■ MATERIAL TO PROCESS
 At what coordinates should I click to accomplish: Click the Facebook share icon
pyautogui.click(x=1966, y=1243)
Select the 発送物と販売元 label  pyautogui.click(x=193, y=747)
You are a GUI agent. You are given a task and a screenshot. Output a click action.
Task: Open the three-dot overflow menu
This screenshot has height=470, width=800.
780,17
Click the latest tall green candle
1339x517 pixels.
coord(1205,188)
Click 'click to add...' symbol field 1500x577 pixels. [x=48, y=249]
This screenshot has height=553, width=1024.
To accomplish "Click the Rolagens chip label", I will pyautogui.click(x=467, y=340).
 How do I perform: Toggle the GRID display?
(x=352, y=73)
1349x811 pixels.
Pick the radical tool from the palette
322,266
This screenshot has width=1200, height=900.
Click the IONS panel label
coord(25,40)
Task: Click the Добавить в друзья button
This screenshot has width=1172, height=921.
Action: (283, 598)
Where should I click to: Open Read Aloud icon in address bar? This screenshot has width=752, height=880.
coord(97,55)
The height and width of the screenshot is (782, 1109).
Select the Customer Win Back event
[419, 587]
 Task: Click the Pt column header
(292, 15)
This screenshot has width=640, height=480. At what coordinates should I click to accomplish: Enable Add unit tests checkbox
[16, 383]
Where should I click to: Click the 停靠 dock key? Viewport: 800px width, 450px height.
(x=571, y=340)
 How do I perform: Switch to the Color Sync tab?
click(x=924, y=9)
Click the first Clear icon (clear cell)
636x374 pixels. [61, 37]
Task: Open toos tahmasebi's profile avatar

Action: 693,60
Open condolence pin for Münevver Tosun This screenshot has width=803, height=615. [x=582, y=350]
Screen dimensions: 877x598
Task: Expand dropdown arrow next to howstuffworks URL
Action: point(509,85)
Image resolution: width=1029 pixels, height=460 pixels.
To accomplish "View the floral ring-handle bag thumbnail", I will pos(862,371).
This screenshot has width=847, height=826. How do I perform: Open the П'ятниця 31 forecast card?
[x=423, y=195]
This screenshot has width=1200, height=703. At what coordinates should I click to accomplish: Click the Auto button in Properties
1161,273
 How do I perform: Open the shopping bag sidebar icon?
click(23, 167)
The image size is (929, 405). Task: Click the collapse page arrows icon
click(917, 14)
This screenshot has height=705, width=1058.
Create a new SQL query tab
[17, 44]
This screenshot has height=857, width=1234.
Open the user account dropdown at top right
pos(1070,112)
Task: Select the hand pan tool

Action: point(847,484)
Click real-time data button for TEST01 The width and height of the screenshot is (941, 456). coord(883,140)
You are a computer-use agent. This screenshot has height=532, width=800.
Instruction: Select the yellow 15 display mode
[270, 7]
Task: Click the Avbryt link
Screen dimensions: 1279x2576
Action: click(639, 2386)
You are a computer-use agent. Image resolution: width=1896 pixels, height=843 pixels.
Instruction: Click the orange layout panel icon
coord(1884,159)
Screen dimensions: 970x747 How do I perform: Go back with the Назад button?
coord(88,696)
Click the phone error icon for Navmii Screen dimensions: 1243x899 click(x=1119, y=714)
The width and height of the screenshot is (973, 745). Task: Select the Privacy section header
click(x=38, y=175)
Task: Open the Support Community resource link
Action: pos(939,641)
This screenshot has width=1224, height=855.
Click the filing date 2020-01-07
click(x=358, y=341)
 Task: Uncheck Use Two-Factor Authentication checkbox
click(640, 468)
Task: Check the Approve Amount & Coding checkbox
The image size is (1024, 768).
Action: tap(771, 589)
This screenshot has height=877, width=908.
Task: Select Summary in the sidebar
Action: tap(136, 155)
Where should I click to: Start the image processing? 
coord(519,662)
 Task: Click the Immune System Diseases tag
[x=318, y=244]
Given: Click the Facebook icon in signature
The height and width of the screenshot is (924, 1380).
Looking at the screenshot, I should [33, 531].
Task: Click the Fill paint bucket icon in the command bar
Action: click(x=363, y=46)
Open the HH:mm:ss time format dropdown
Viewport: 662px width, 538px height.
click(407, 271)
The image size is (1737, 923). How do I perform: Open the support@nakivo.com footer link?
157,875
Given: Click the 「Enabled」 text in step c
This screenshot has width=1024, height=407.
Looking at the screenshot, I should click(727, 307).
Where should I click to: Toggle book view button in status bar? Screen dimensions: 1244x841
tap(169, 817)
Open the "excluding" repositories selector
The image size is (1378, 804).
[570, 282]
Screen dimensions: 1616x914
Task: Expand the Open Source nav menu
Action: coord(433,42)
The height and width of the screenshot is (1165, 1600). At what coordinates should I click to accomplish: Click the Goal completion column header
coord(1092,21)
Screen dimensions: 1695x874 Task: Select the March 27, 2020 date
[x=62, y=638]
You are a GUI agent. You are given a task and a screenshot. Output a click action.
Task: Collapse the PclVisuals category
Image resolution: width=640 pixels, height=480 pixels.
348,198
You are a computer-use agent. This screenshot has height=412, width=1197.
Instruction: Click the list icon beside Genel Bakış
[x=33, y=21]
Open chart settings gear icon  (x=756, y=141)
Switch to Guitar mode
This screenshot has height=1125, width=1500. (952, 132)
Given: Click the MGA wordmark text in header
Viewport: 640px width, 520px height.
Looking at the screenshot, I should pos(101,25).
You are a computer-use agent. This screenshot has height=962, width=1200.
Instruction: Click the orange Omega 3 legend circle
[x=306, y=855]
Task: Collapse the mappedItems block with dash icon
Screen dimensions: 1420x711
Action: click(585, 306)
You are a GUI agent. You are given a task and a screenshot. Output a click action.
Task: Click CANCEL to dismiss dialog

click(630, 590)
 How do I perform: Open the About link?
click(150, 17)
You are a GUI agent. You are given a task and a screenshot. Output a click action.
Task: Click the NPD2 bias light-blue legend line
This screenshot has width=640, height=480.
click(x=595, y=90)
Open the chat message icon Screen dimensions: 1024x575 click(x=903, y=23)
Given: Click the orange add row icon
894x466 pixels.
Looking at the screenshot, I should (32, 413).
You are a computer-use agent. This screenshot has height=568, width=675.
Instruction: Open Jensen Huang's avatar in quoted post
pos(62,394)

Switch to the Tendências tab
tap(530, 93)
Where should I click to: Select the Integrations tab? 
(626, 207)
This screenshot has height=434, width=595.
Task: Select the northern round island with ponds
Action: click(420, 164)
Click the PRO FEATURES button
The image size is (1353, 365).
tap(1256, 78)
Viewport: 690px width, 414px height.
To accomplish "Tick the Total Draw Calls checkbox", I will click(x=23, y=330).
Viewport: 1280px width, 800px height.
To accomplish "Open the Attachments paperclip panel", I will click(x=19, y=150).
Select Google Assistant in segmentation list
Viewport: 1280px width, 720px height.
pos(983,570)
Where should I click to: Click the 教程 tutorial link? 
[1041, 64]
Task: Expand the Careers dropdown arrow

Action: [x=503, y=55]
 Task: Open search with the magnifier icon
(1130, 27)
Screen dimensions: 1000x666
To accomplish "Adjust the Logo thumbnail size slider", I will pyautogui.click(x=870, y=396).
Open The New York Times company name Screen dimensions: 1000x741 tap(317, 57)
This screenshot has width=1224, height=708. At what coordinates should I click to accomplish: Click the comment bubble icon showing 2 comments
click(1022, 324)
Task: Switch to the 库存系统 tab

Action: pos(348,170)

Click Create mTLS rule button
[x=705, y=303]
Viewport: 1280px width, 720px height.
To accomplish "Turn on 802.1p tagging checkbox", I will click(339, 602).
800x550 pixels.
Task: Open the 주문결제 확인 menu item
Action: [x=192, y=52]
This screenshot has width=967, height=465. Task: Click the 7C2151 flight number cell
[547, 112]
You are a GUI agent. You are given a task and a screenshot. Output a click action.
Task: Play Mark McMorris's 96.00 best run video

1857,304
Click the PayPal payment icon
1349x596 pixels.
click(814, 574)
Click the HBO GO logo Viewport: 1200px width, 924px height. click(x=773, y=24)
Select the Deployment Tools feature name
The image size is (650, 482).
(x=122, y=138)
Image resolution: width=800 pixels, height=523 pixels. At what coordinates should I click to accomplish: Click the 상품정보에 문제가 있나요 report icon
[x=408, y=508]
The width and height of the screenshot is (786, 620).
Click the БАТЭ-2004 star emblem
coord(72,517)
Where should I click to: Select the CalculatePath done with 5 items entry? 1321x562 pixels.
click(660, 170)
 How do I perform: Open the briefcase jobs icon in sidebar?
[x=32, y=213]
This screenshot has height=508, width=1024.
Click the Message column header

■ ACTIVITY
Your task is to extract the lines running from the one with "This screenshot has height=508, width=1024." to the end of the material, inclusive, copying each exactly and adding nothing.

■ RESPONSE
This screenshot has height=508, width=1024.
Click the Message column header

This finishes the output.